### SELECTED PASSAGE
Album purchases account for 18.6% of purchases. Based on this data, I would recommend against purchasing only select tracks from albums from record companies, since there is potential to lose one fifth of revenue.

## Which artist is used in the most playlists?

In [7]:
%%sql
SELECT * from playlist_track

Done.


playlist_id,track_id
1,3402
1,3389
1,3390
1,3391
1,3392
1,3393
1,3394
1,3395
1,3396
1,3397


In [8]:
%%sql

SELECT 
    a.name singer_name, 
    count(a.name) number_of_playlist
FROM playlist_track pt
INNER JOIN track t on t.track_id = pt.track_id
INNER JOIN album ab on ab.album_id = t.album_id
INNER JOIN artist a on a.artist_id = ab.artist_id
GROUP BY singer_name
ORDER BY number_of_playlist DESC
LIMIT 10;
    

Done.

### RECORDED DATA
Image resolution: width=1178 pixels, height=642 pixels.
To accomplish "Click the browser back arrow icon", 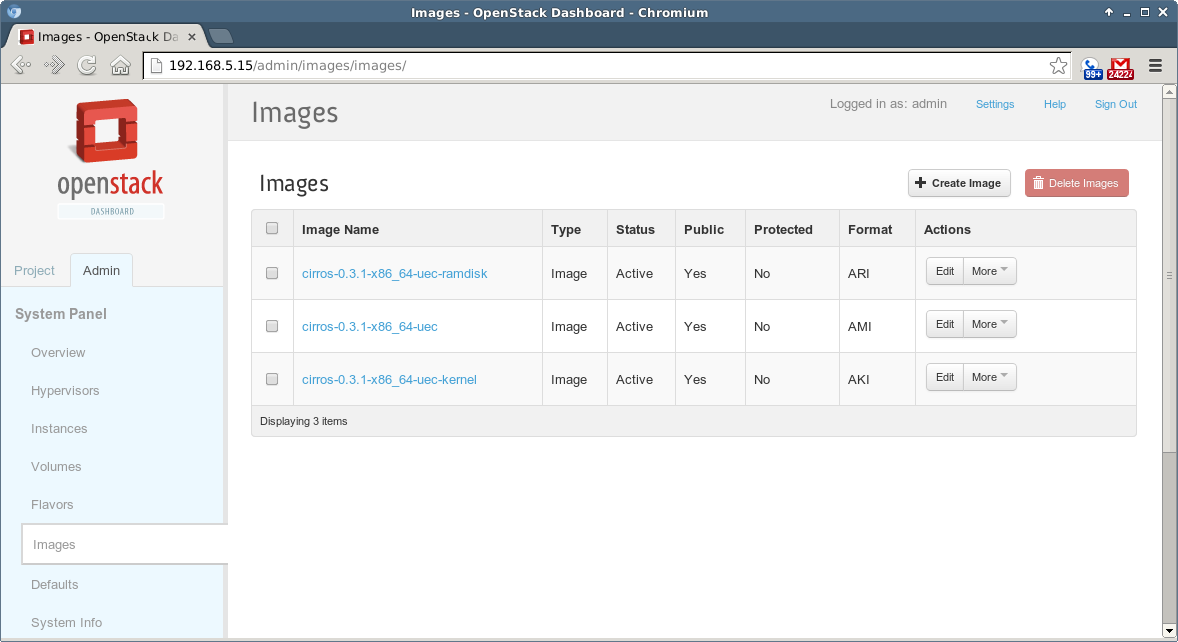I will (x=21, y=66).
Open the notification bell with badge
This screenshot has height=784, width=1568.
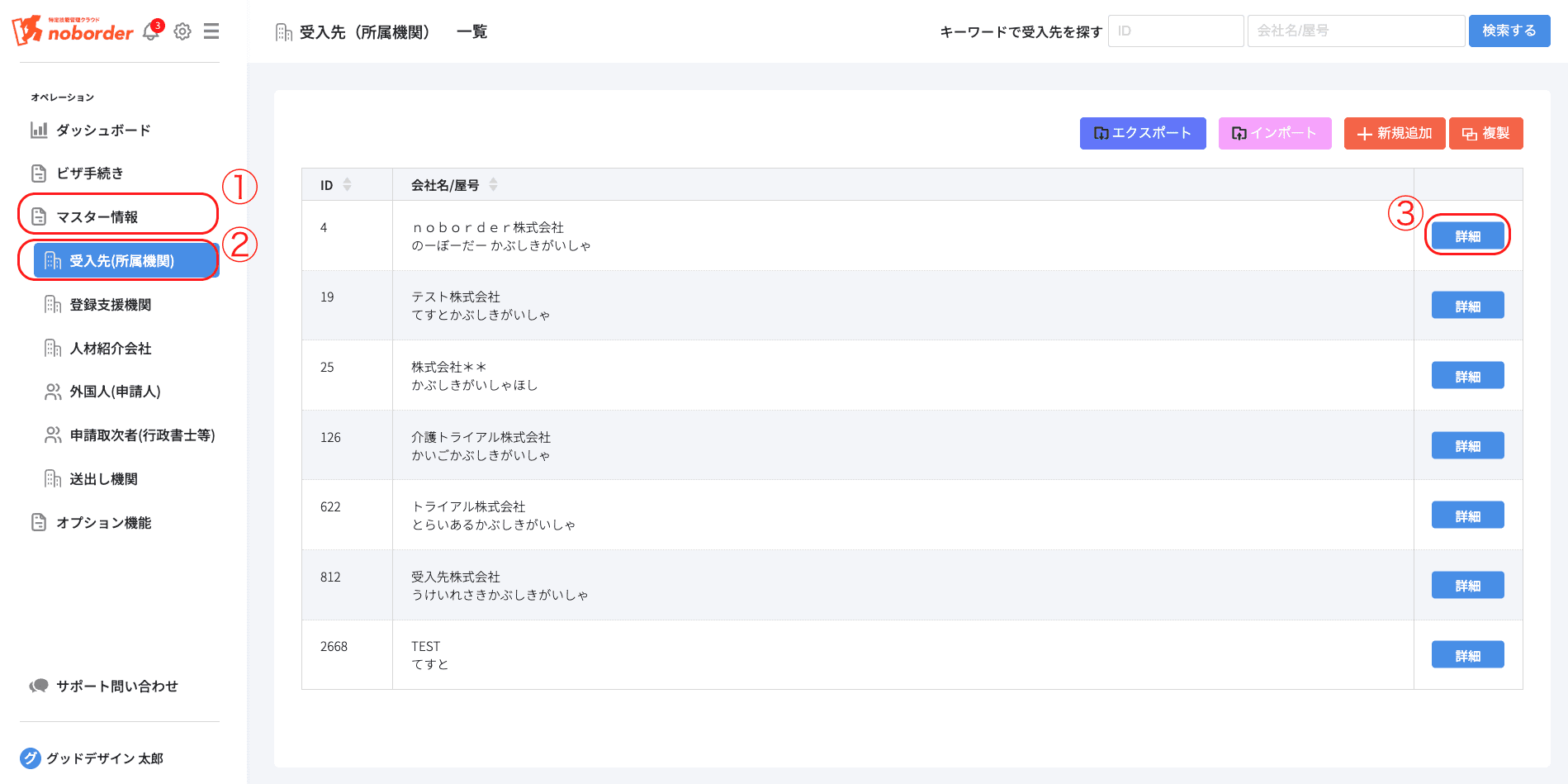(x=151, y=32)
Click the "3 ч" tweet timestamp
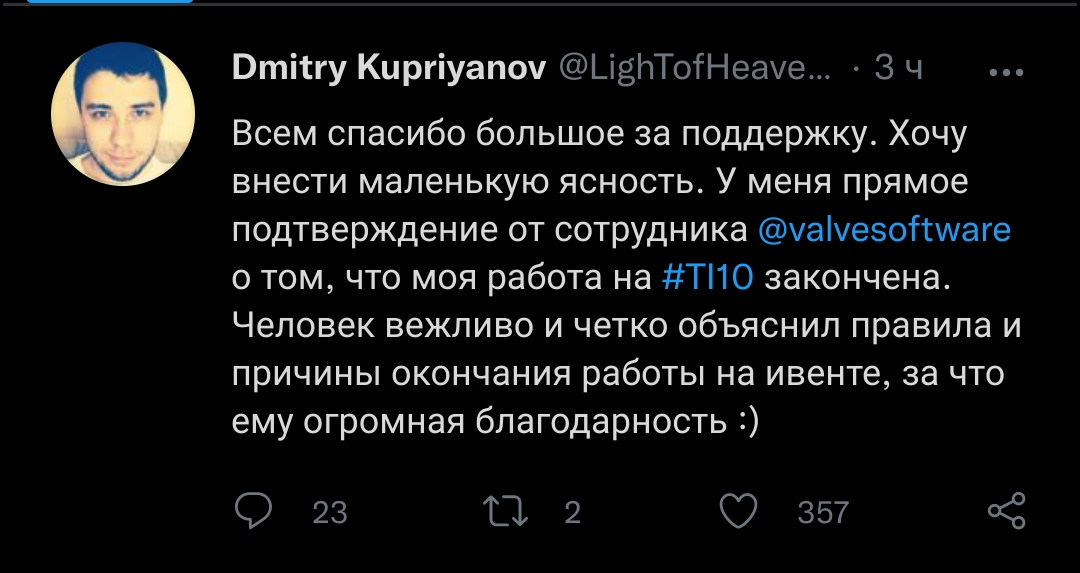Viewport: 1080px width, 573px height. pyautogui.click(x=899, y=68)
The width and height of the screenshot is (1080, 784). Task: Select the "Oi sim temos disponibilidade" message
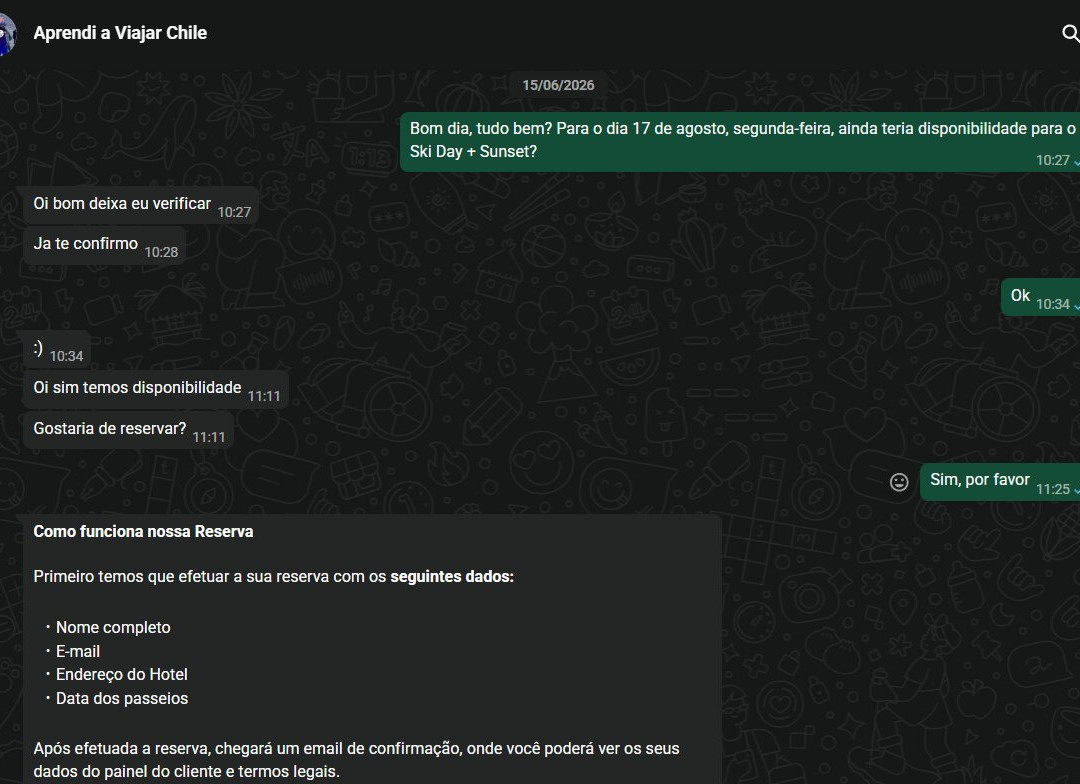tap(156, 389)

### EXERCISE TASKS
1. Repeat the part of the SQL notebook excerpt that opens with the words containing "Album purchases account" and closes with "fifth of revenue.".
2. Render the records from the line containing "Open the notification bell with badge" through the end of the records as a numbered list, skipping blank lines and leaving out the pictures.
The records have no connection to the SQL notebook excerpt.

### SOLUTIONS TO THE PROBLEMS
1.
Album purchases account for 18.6% of purchases. Based on this data, I would recommend against purchasing only select tracks from albums from record companies, since there is potential to lose one fifth of revenue.

2.
1. Open the notification bell with badge
2. This screenshot has height=784, width=1568.
3. (x=151, y=32)
4. Click the "3 ч" tweet timestamp
5. Viewport: 1080px width, 573px height. pyautogui.click(x=899, y=68)
6. The width and height of the screenshot is (1080, 784). Task: Select the "Oi sim temos disponibilidade" message
7. tap(156, 389)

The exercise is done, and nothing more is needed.